### What this exercise asks
1 > According to the text on the Global Investigative Journalism Network, how many members did the association have in 2024?
2 > Please extend the text on the Global Investigative Journalism Network past its final sentence.

### Extract to read

━━━━━━━━━━

Global Investigative Journalism Network
- Formation: 2003; 23 years ago
- Type: 501(c)(3) organization
- Tax ID no.: 47-2494303
- Legal status: Nonprofit
- Headquarters: United States
- Members: 250 (2024)
- Website: gijn.org

= Global Investigative Journalism Network =

Association of nonprofit investigative journalism organizations

The Global Investigative Journalism Network (GIJN) is "an international association of nonprofit organizations that support, promote and produce investigative journalism." The association is headquartered in the United States, and its membership is open to "nonprofits, NGOs, and educational organizations" that are active in investigative reporting and data journalism. The organisation's projects include a help desk for journalists, a resource center, and training conferences.

━━━━━━━━━━

Stored data
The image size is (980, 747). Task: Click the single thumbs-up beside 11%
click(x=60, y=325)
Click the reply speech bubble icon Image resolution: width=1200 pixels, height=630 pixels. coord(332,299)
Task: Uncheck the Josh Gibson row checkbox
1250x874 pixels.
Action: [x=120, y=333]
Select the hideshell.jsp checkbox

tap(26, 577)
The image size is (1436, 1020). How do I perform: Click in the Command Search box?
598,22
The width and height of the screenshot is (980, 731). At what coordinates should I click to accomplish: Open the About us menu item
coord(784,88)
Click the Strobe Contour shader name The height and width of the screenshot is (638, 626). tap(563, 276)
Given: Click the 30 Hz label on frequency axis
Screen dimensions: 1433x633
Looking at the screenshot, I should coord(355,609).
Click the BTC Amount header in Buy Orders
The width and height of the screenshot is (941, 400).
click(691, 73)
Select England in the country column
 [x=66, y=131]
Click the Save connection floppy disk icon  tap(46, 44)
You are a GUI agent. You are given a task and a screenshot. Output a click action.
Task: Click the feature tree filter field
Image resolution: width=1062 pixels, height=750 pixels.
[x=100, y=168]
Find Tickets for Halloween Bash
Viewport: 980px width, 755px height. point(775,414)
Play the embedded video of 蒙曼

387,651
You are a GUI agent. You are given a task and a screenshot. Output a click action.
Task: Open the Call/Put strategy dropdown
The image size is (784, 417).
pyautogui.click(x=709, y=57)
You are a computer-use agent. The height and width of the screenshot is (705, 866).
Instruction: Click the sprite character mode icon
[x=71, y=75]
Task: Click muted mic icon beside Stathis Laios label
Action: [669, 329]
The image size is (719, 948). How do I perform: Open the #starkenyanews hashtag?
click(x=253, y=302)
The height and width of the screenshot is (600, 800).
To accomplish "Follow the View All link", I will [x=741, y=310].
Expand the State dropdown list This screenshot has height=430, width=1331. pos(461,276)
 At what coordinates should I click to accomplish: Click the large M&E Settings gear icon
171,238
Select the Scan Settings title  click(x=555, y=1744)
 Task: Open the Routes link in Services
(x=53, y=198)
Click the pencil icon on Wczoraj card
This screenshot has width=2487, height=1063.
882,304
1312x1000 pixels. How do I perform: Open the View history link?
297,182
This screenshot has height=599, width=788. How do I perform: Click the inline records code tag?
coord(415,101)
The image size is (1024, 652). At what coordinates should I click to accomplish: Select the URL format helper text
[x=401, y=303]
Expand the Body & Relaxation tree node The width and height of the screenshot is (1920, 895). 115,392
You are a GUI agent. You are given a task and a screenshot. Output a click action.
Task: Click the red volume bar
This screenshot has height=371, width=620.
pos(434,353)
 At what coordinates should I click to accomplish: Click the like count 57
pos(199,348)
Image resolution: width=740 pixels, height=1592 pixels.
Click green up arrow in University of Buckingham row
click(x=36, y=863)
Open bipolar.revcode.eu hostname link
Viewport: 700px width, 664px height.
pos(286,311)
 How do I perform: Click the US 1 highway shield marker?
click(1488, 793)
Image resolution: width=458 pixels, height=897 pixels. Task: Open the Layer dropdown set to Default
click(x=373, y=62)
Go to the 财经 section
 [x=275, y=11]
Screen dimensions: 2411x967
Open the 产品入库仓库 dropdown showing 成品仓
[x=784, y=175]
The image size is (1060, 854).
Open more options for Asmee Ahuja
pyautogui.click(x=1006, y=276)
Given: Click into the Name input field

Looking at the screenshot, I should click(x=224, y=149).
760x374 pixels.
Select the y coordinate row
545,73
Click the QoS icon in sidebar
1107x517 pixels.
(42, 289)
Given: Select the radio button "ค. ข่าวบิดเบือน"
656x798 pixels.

━━━━━━━━━━

### Written responses
1 > 250

2 >
==History==
In 2001, veteran journalists Brant Houston, then director of Investigative Reporters and Editors, and Nils Mulvad organized a conference of 400 investigative journalists from 40 countries in what would become GIJN. GIJN was officially formed in Copenhagen as a loose network in support of the biennial Global Investigative Journalism Conference (GIJC). The GIJN secretariat was officially formed after participants of the 7th GIJC in Kyiv voted for the formation of a provisional secretariat in 2013. The organization registered as a nonprofit corporation in Maryland, United States of America, in 2014 and was approved as a 501(c)(3) nonprofit organization by the U.S. Internal Revenue Service in October 2014. Guidestar rated GIJN as 'Gold-level' for transparency of the organization's finances and leadership in 2023. In late 2023, GIJN was designated as undesirable in Russia.

==Members==
Some of the member organizations include the Center for Investigative Reporting, Investigative Reporters and Editors (IRE), International Consortium of Investigative Journalism (ICIJ), Organized Crime and Corruption Reporting Project (OCCRP), Arab Reporters for Investigative Journalism (ARIJ), the Belarusian Investigative Center, Brazilian Association of Investigative Journalism, Investigative Journalism Programme at Wits University, Philippine Center for Investigative Journalism, ProPublica, Journalism for Nation Building Foundation-Philippines and Interlink Academy for International Dialog and Journalism. Membership is open to nonprofit journalism organizations, NGOs, educational organizations, and some for-profit organizations, while governments and individual reporters are not eligible to join.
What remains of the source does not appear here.